WHAT THE EXERCISE ASKS: Rewrite the material below with "agent" swapped for "assistant" and everything else unchanged. Leave out the pictures.

MATERIALS PROVIDED:
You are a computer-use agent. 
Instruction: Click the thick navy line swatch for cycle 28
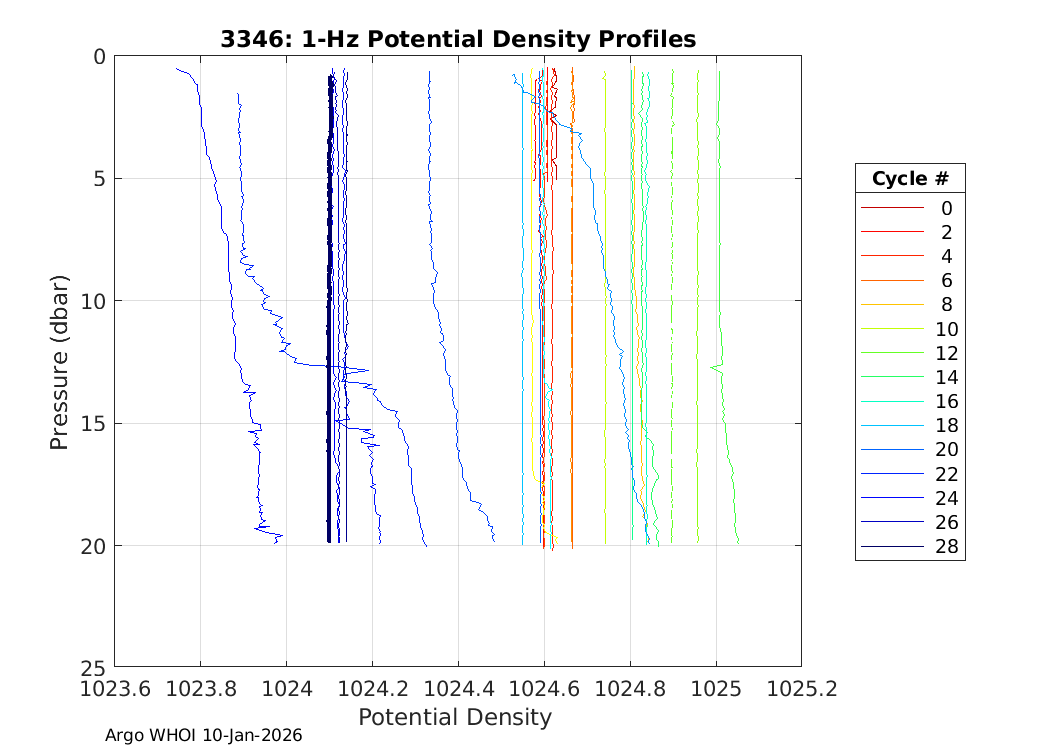[x=891, y=547]
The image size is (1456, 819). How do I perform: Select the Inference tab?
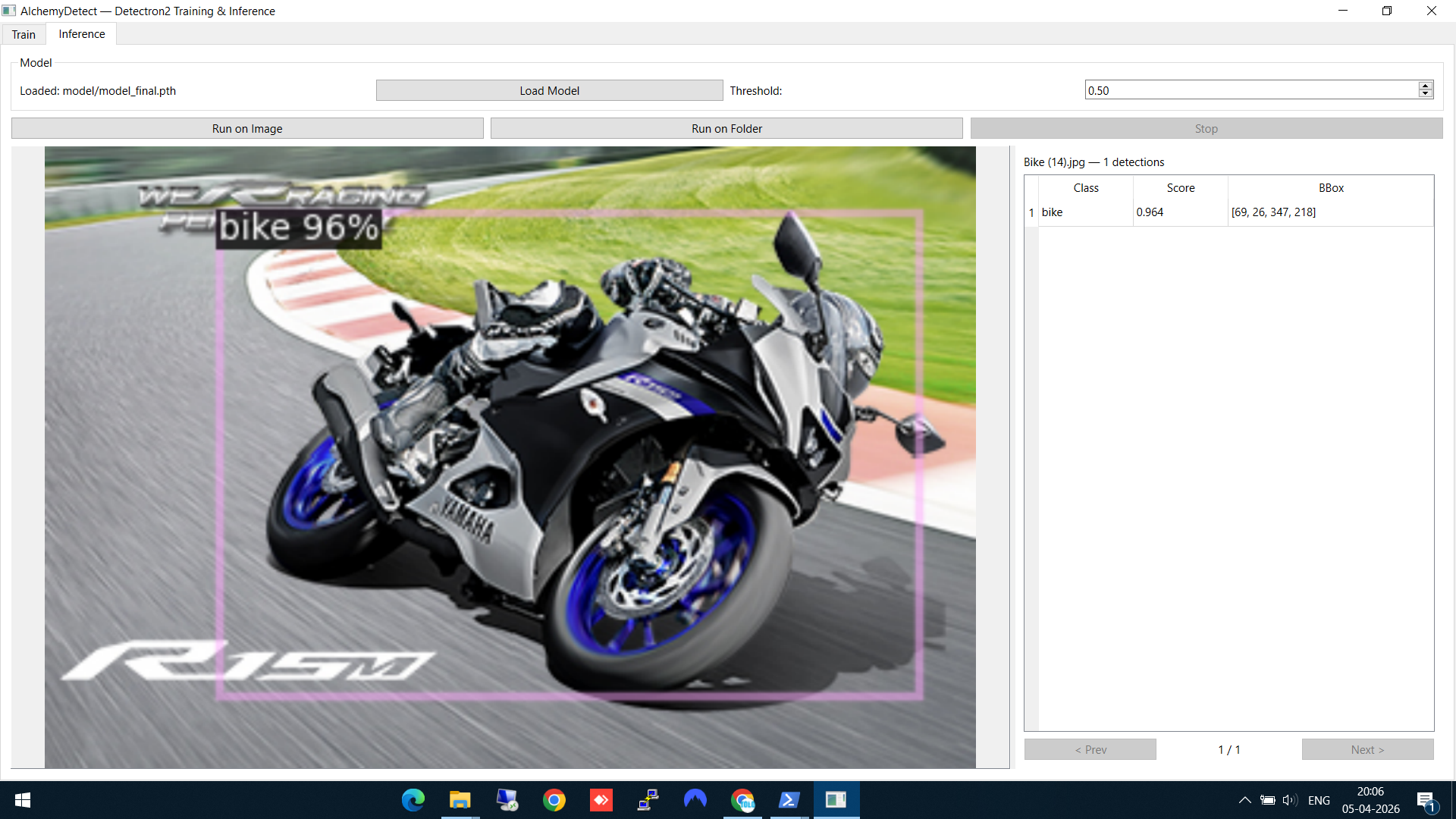[80, 34]
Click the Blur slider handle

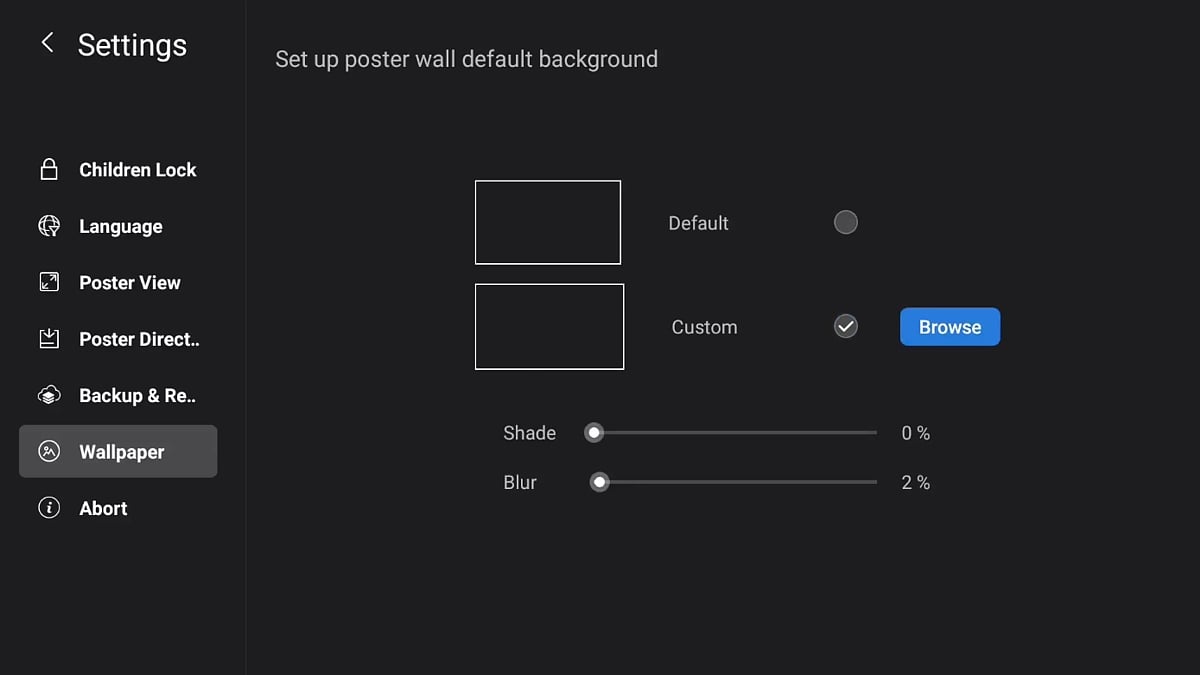coord(599,482)
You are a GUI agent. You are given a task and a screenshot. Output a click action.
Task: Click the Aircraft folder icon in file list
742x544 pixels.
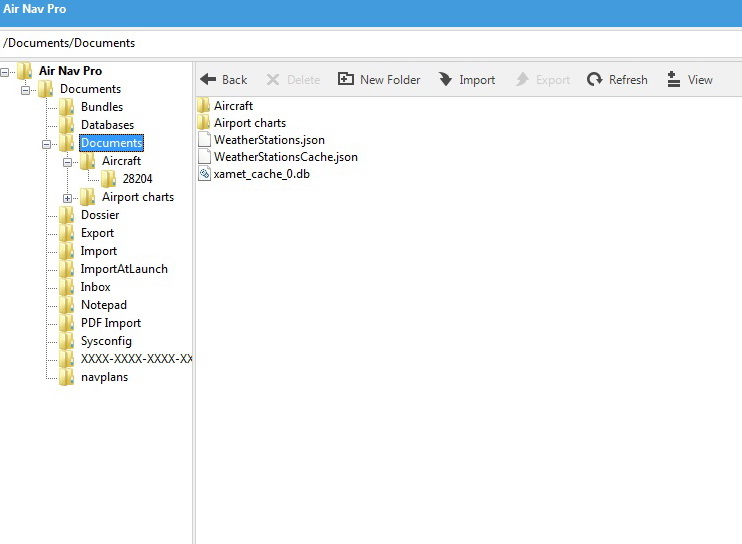pos(205,106)
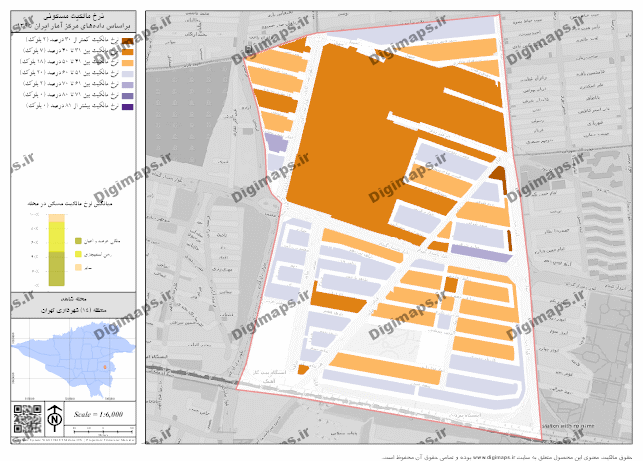This screenshot has width=643, height=461.
Task: Click the stacked bar chart column
Action: (56, 252)
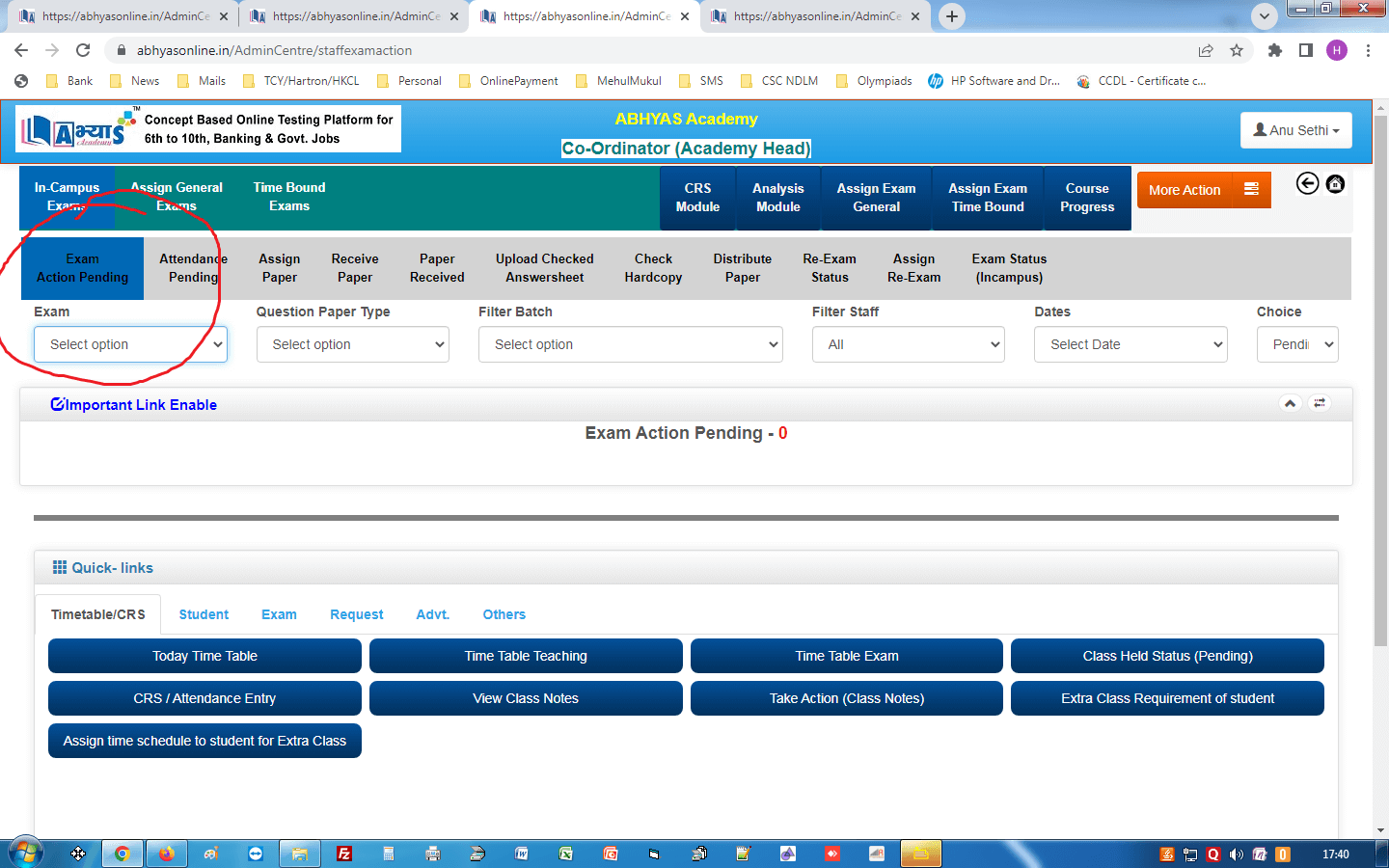Reload the page using the refresh icon

point(83,50)
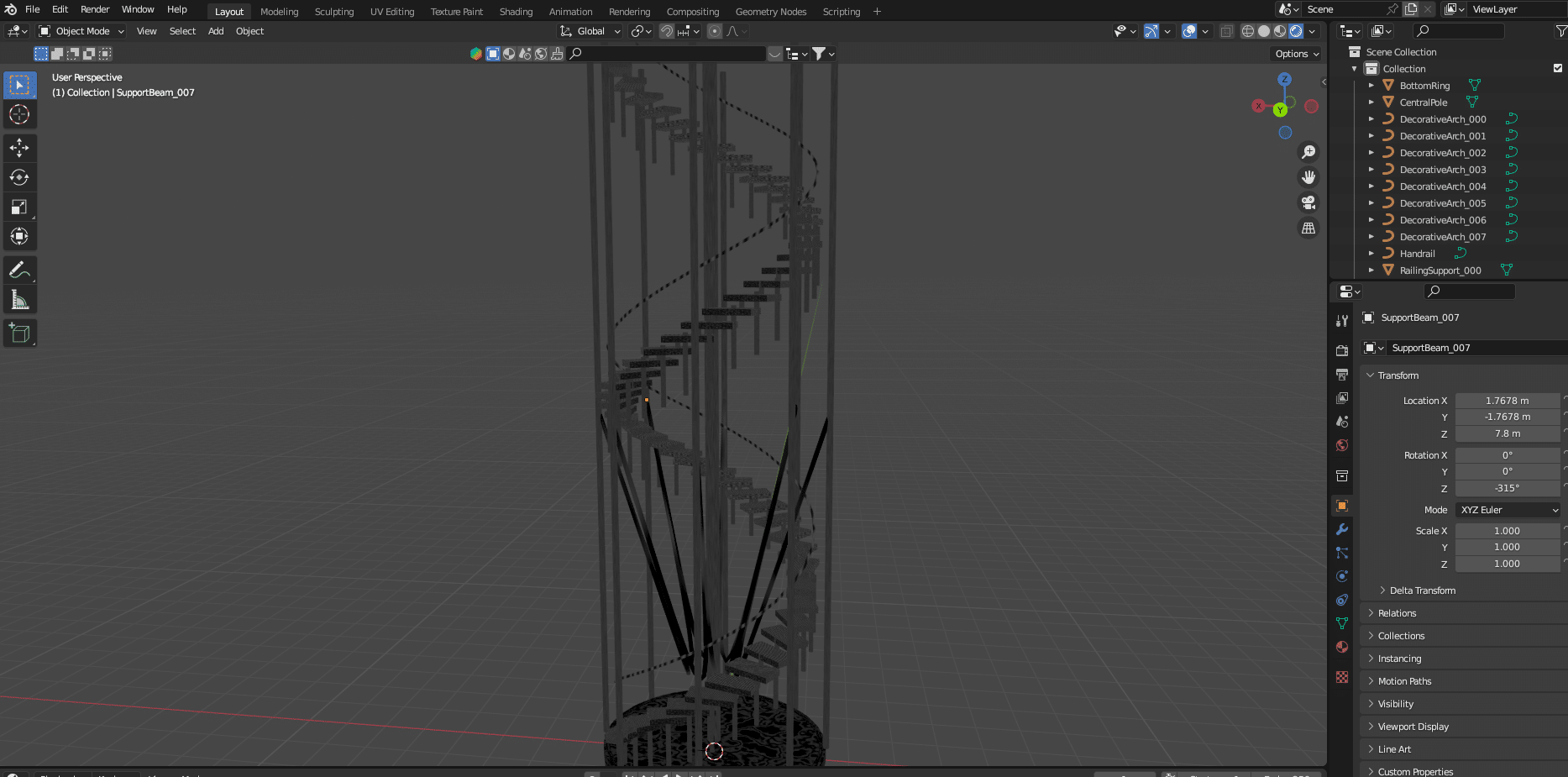Open the Render menu in the top bar
The height and width of the screenshot is (777, 1568).
click(94, 9)
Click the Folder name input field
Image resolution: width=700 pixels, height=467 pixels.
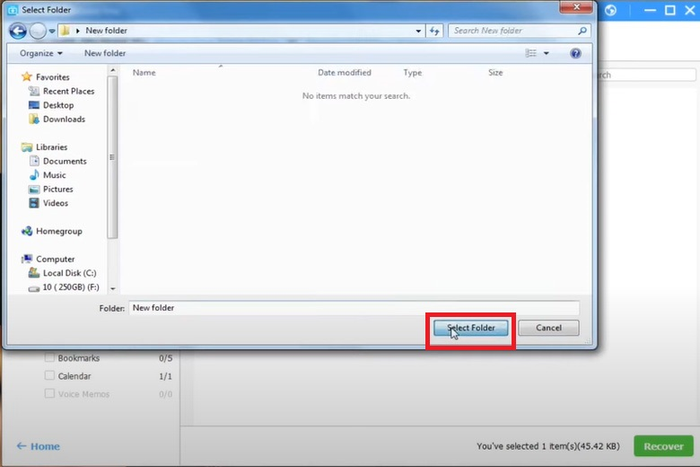click(353, 308)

THE OUTPUT:
You are a computer-use assistant. 
Instruction: Click the thick navy line swatch for cycle 28
[x=891, y=547]
The image size is (1456, 819). How do I perform: Select the Inference tab?
[80, 34]
Click the Blur slider handle

coord(599,482)
You are a GUI assistant. You are given a task and a screenshot. Output a click action.
Task: Click the Aircraft folder icon in file list
742x544 pixels.
pos(205,106)
This screenshot has width=643, height=461.
Task: Click the stacked bar chart column
Action: (56, 252)
Reload the page using the refresh icon

point(83,50)
Open the Render menu in the top bar
The height and width of the screenshot is (777, 1568).
click(94, 9)
Click the Folder name input field
Image resolution: width=700 pixels, height=467 pixels.
click(353, 308)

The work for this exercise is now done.